The response must reproduce every record below without alteration.

[Stored entries]
BEGIN

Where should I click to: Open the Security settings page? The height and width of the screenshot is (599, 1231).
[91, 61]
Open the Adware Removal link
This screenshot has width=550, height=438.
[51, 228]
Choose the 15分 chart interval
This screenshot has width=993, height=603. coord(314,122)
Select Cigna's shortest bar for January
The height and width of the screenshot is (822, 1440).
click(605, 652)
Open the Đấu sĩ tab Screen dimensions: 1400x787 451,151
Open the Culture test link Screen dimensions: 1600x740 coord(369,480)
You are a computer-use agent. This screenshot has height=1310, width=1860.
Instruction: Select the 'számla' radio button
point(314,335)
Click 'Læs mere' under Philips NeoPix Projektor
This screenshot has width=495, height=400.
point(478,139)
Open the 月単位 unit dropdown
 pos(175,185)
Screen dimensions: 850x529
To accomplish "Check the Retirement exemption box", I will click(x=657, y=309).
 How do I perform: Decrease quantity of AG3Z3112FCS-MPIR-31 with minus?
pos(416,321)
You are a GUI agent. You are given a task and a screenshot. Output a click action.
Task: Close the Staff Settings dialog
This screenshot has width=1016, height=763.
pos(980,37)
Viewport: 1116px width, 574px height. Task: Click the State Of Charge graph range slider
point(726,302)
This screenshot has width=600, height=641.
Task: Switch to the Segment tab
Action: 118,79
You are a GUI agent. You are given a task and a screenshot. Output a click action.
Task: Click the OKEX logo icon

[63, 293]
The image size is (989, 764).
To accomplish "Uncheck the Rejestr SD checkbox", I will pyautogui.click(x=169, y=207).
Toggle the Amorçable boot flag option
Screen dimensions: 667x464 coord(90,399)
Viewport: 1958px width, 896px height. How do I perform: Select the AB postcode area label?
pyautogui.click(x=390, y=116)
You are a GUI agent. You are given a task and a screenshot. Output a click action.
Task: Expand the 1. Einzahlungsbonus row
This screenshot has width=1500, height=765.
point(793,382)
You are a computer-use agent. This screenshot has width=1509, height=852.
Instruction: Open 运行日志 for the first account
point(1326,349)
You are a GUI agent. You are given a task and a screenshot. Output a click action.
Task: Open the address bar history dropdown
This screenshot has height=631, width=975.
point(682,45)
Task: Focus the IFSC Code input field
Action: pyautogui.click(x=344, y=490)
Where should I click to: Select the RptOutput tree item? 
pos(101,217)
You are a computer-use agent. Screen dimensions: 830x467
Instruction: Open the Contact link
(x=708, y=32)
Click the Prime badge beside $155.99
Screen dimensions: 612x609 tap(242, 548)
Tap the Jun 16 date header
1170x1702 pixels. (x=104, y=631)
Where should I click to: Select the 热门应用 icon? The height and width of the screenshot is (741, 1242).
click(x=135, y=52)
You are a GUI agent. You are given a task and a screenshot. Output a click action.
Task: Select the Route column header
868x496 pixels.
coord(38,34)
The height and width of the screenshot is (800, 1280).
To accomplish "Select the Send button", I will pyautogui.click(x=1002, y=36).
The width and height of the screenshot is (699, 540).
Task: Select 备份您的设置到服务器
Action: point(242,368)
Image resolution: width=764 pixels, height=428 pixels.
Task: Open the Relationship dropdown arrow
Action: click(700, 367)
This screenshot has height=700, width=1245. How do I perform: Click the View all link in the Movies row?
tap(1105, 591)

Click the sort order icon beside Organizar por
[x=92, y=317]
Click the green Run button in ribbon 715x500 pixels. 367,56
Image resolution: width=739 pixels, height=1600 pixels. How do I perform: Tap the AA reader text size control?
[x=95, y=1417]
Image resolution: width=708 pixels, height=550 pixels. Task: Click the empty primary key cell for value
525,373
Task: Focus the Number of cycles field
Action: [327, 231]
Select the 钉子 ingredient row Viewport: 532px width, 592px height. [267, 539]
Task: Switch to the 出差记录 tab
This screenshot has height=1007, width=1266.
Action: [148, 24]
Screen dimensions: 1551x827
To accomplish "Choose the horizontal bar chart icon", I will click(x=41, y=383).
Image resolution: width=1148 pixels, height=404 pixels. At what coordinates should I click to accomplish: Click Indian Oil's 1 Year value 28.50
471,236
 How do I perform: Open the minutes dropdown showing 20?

END

Answer space:
Where should I click to: Open the Security settings page? The height and width of the screenshot is (599, 1231).
[91, 61]
Open the Adware Removal link
This screenshot has width=550, height=438.
[51, 228]
Choose the 15分 chart interval
This screenshot has width=993, height=603. coord(314,122)
Select Cigna's shortest bar for January
The height and width of the screenshot is (822, 1440).
click(605, 652)
Open the Đấu sĩ tab Screen dimensions: 1400x787 451,151
Open the Culture test link Screen dimensions: 1600x740 coord(369,480)
You are a computer-use agent. This screenshot has height=1310, width=1860.
Instruction: Select the 'számla' radio button
point(314,335)
Click 'Læs mere' under Philips NeoPix Projektor
This screenshot has width=495, height=400.
point(478,139)
Open the 月単位 unit dropdown
 pos(175,185)
Screen dimensions: 850x529
To accomplish "Check the Retirement exemption box", I will click(x=657, y=309).
 How do I perform: Decrease quantity of AG3Z3112FCS-MPIR-31 with minus?
pos(416,321)
You are a GUI agent. You are given a task and a screenshot. Output a click action.
Task: Close the Staff Settings dialog
This screenshot has width=1016, height=763.
pos(980,37)
Viewport: 1116px width, 574px height. Task: Click the State Of Charge graph range slider
point(726,302)
This screenshot has width=600, height=641.
Task: Switch to the Segment tab
Action: 118,79
You are a GUI agent. You are given a task and a screenshot. Output a click action.
Task: Click the OKEX logo icon

[63, 293]
The image size is (989, 764).
To accomplish "Uncheck the Rejestr SD checkbox", I will pyautogui.click(x=169, y=207).
Toggle the Amorçable boot flag option
Screen dimensions: 667x464 coord(90,399)
Viewport: 1958px width, 896px height. How do I perform: Select the AB postcode area label?
pyautogui.click(x=390, y=116)
You are a GUI agent. You are given a task and a screenshot. Output a click action.
Task: Expand the 1. Einzahlungsbonus row
This screenshot has width=1500, height=765.
point(793,382)
You are a computer-use agent. This screenshot has width=1509, height=852.
Instruction: Open 运行日志 for the first account
point(1326,349)
You are a GUI agent. You are given a task and a screenshot. Output a click action.
Task: Open the address bar history dropdown
This screenshot has height=631, width=975.
point(682,45)
Task: Focus the IFSC Code input field
Action: pyautogui.click(x=344, y=490)
Where should I click to: Select the RptOutput tree item? 
pos(101,217)
You are a computer-use agent. Screen dimensions: 830x467
Instruction: Open the Contact link
(x=708, y=32)
Click the Prime badge beside $155.99
Screen dimensions: 612x609 tap(242, 548)
Tap the Jun 16 date header
1170x1702 pixels. (x=104, y=631)
Where should I click to: Select the 热门应用 icon? The height and width of the screenshot is (741, 1242).
click(x=135, y=52)
You are a GUI agent. You are given a task and a screenshot. Output a click action.
Task: Select the Route column header
868x496 pixels.
coord(38,34)
The height and width of the screenshot is (800, 1280).
To accomplish "Select the Send button", I will pyautogui.click(x=1002, y=36).
The width and height of the screenshot is (699, 540).
Task: Select 备份您的设置到服务器
Action: point(242,368)
Image resolution: width=764 pixels, height=428 pixels.
Task: Open the Relationship dropdown arrow
Action: click(700, 367)
This screenshot has height=700, width=1245. How do I perform: Click the View all link in the Movies row?
tap(1105, 591)

Click the sort order icon beside Organizar por
[x=92, y=317]
Click the green Run button in ribbon 715x500 pixels. 367,56
Image resolution: width=739 pixels, height=1600 pixels. How do I perform: Tap the AA reader text size control?
[x=95, y=1417]
Image resolution: width=708 pixels, height=550 pixels. Task: Click the empty primary key cell for value
525,373
Task: Focus the Number of cycles field
Action: [327, 231]
Select the 钉子 ingredient row Viewport: 532px width, 592px height. [267, 539]
Task: Switch to the 出差记录 tab
This screenshot has height=1007, width=1266.
Action: [148, 24]
Screen dimensions: 1551x827
To accomplish "Choose the horizontal bar chart icon", I will click(x=41, y=383).
Image resolution: width=1148 pixels, height=404 pixels. At what coordinates should I click to accomplish: Click Indian Oil's 1 Year value 28.50
471,236
 How do I perform: Open the minutes dropdown showing 20?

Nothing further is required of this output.